Step 4: Introduction to YAML:

Important: The fields in purple must not be renamed. The names of the individual lists are an exception. Each story gets its own YAML file with all choices. The structure is the same as for the file start.yaml

Colon: If you want to use colons in the text you have to make a > after message. The text is then lowered one line and indented with two blank lines.

Tabs: Don’t use tabs and please make sure there are no tabs at the end of a message, this will result in the parser not being able to read the file.

_default_question: The question entered here is taken if no field with „question" has been entered in the history.

_prompt: This field is printed out when the reader has to make an entry.

Both fields may only exist once in the start.yaml file and may not be used in other files.

start: start is the name of the first list of the start page. The names must not be duplicated in all other lists. In the template, this field is called the „Name of the story" and must be changed for each story.

Message: This field contains the story and must stand in one line. question: Used when a question other than the _default_question is to be used. If the field is not used, it must be deleted. (optional)

Actions: The „actions“ list contains the selection options. A maximum of 4 options can be entered here.
Label: The label is printed as a selection option.

Next: This is the name of the next selection option to be called.

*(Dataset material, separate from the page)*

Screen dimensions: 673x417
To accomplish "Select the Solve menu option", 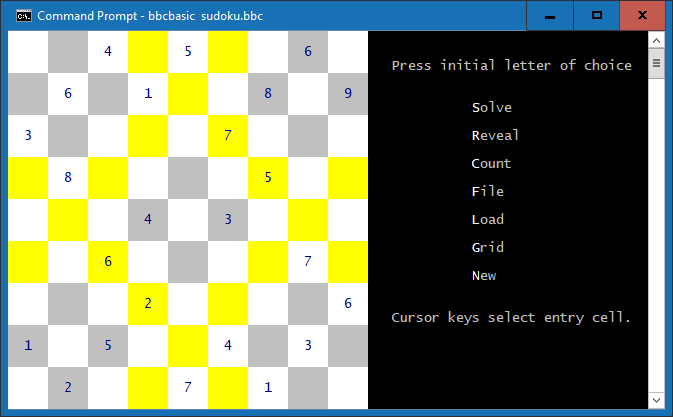I will (x=491, y=107).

end: A list with only a message marks the end of a story.The fields actions, label and next have to be deleted

Add more stories:

As explained above, each new story gets its own .yaml file. To do this, open the folder “Grimms Box" and copy the file template.yaml. You can also find it in our GitHub repo ( Rename the file to the title of the story and open it.
In the new file you, add the manufacturer and the date and change the field “The name of the story" to the title (see fig. 4: The name of the story here is HP1). Then fill in message, question, label and next. Once you have done this, copy the data structure (as shown in Fig. 4) and paste it below the last next. The title will now be changed to one key used in “next” in the first part (as shown in fig. 4 HP1 would then be HP2 or gang2, depending on which option is edited first). Then message, question, label and next are filled in again. Do this for all the choices/actions until the whole story is in the file. At all ends the last list has to contain only a message. All others fields in the final list have to be deleted. After that the file must be saved.

Procedure in short:

  1. Open the Grimms Box folder
  2. Copy the Vorlage.yaml and rename it to the title of the story.
  3. Open this new file.
  4. Copy data structure (fig. 4)
  5. Change the name from History to Selection name
  6. Enter the text of the story in the message field,
  7. Insert suitable label.
  8. Enter the name of the next selection option in next.
  9. Repeat steps 4 through 9 until the story is finished.
  10. At all ends: The last list contains only a message.
  11. Save the file.

Add your new story to the start page:

start.yaml is the start page for Grimm's box. However, this file must first be able to access the new stories. Therefore, the new stories must be added to this file first.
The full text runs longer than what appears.